I walked into an internal training session today ready to deliver an hour of motivation on the power of selling during the dental nurse-reception handover.

My opening gambit, stolen from the wonderful Prav Solanki, was selling is “earning the right to make a recommendation”. I have listened to a lot of Prav’s wisdom and wholeheartedly endorse this concept of selling. My team did too …
But the training was rapidly hijacked by all of the problems the team are facing in our existing practice workflows:
- That’s great Joanna, but we are needed in surgery and have zero time to do the handover …
- Yes, we’d love to recap the appointment but what about confidentiality if there’s another patient in earshot?
- How can I book a treatment plan if the clinician has forgotten to add the appointment timings?
- It’s not easy to sell sundries when the hygienist didn’t follow the protocol and recommend anything to the patient …

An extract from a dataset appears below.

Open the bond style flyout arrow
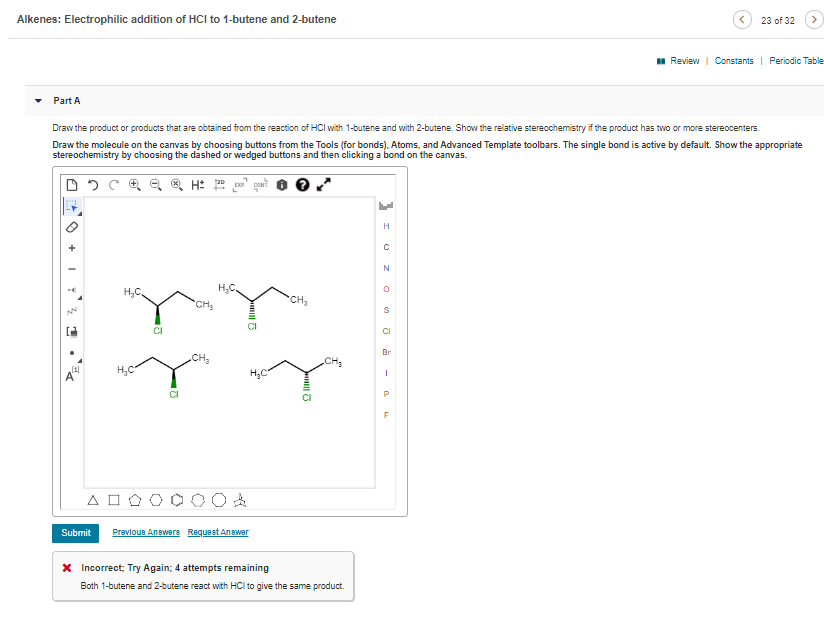(81, 297)
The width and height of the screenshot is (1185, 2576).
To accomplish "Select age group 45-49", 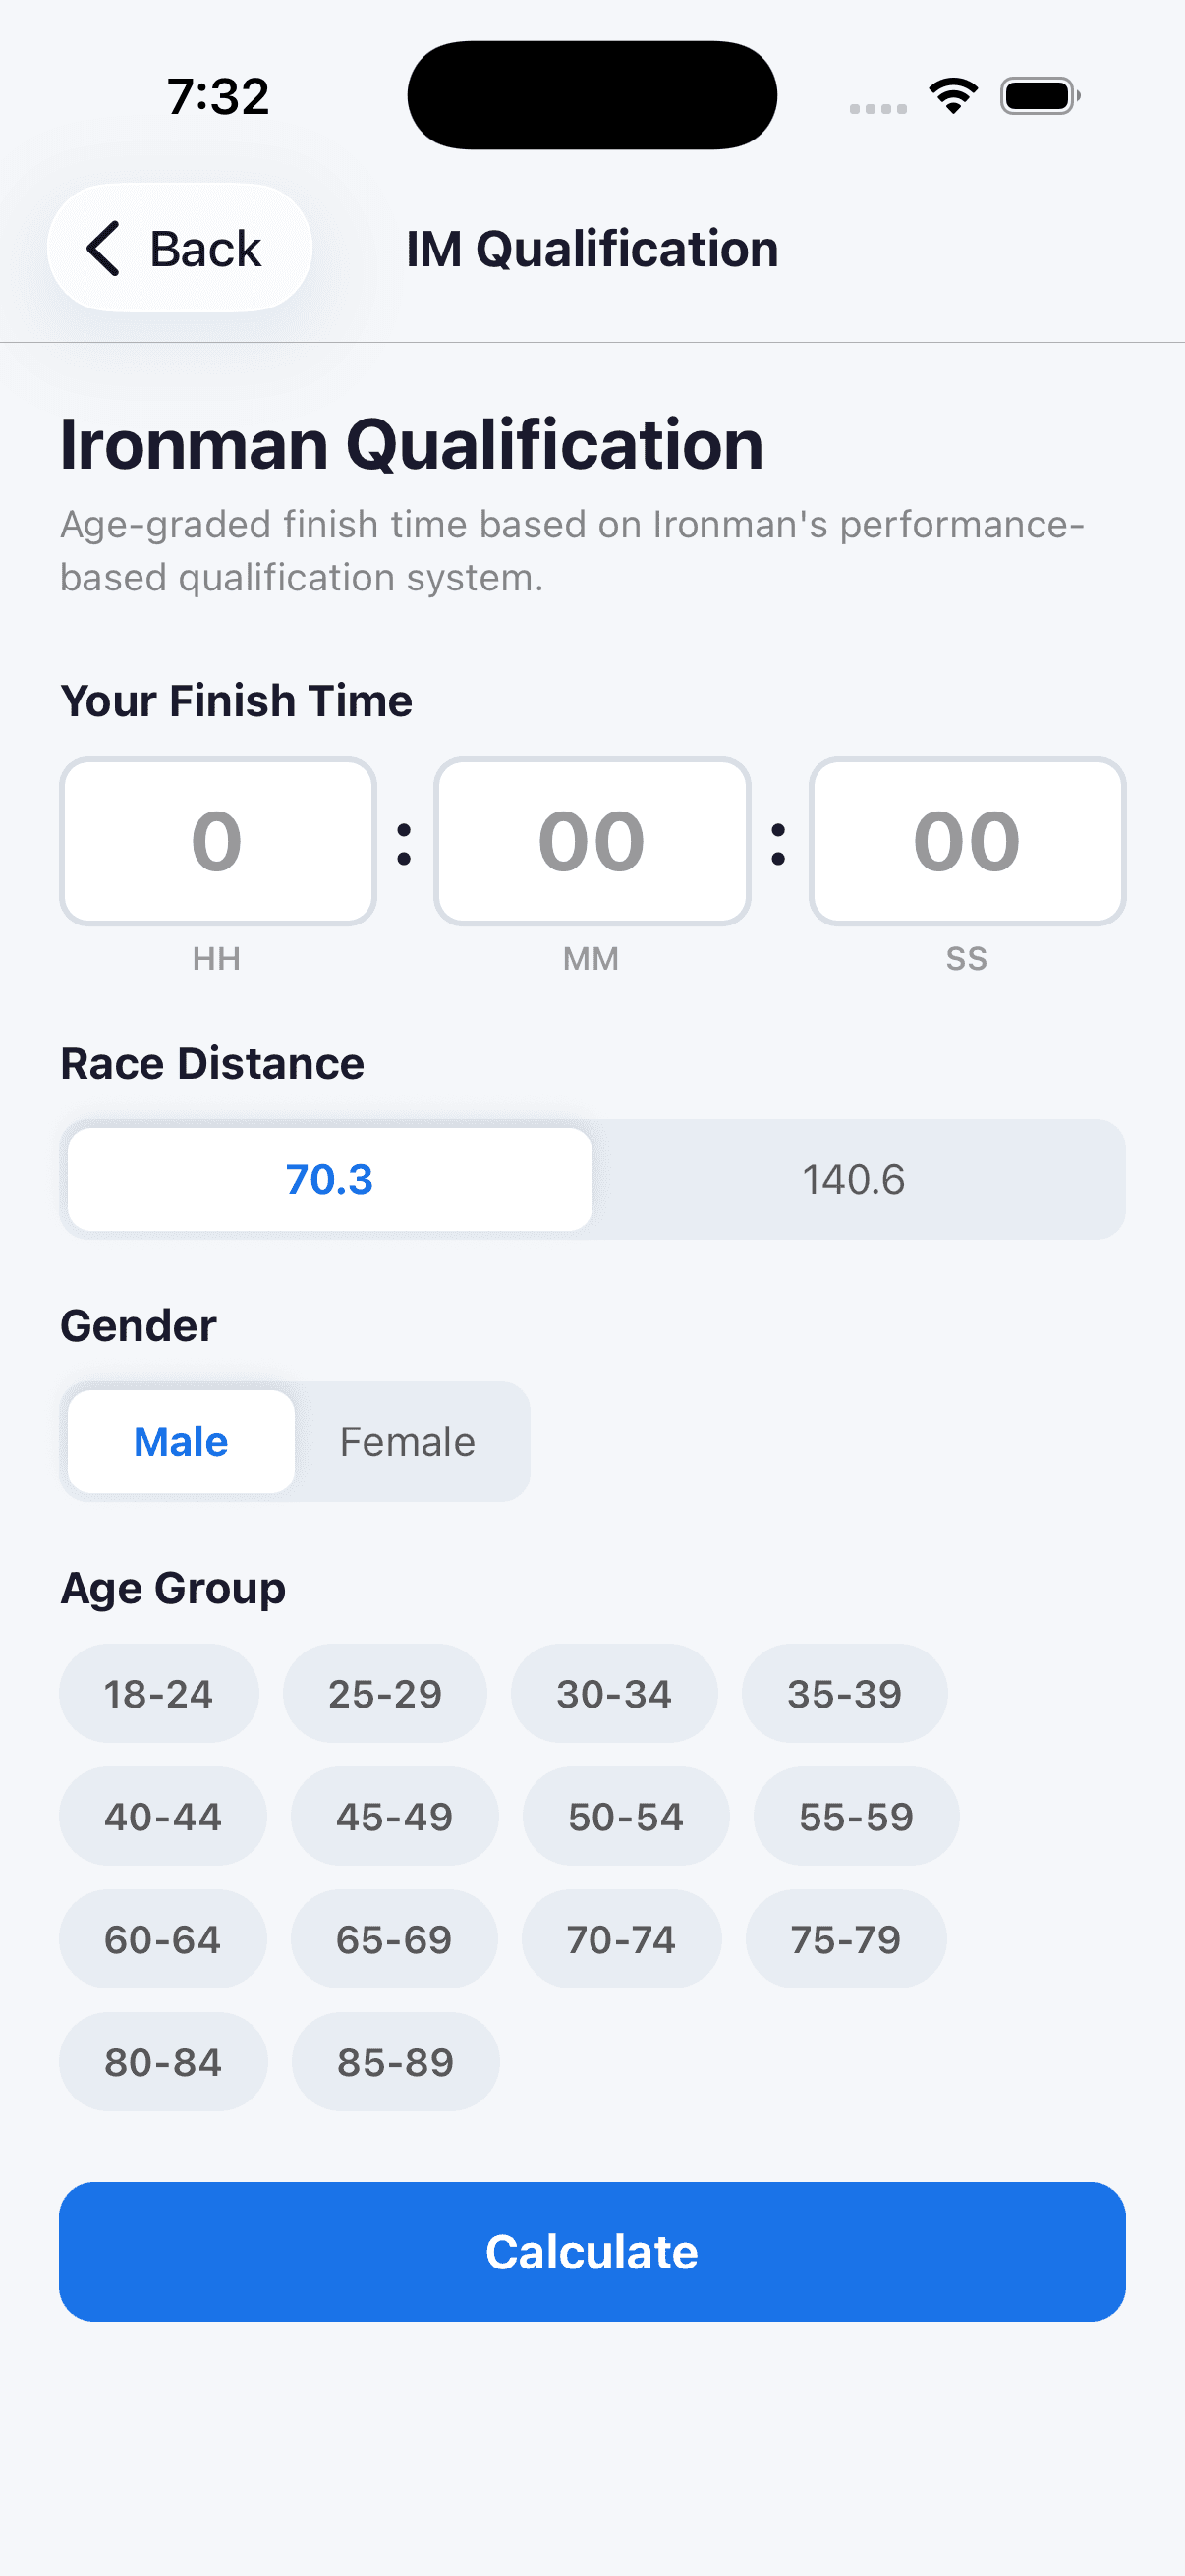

The objections just kept on coming. My neat little trainer was suddenly a bloodbath of all of the problems faced by the nursing and reception staff.
So what to do?
I kept pushing for more, and more! This was pure gold. The floodgates opened and the team were able to air their views and describe the problems they face every day.
To give more context, we’re about to embark on a deep-dive review with an external business coach. He is going to review EVERYTHING that we do. I’ve made the team aware this is happening and I’ve told them I want to know about all of the niggles that effect them everyday so that, collaboratively, we can find solutions to these problems.
Today my derailed training session was a breakthrough moment of trust, the team felt safe enough to candidly express all of their problems. Then they started making links how a malfunction in one department fed through difficulties for another staff member and so on.
Suddenly, we had collaborative thinking, we thought through short term fixes for immediate problems, and outlined the larger issues that need to be resolved.
I stood and held my hands up that the training session was a trainwreck as far as my objectives were concerned, but fantastic for uncovering problems that were preventing us from delivering the customer service that we are all so passionate about.
It felt like my being vulnerable was accepted and appreciated by everybody, and we all sensed a desire to genuinely work together to redesign workflows and pathways for delivering treatment plans and excellent customer service.
Once again, I am humbled to work with such a great team of individuals. Their passion and commitment to Carew Dental are what makes our practice stand out to patients; they receive bags of energy and care during every visit to the practice. Even with our problematic protocols!
I’ve said it a billion times, I love my job!! What a team, just amazing!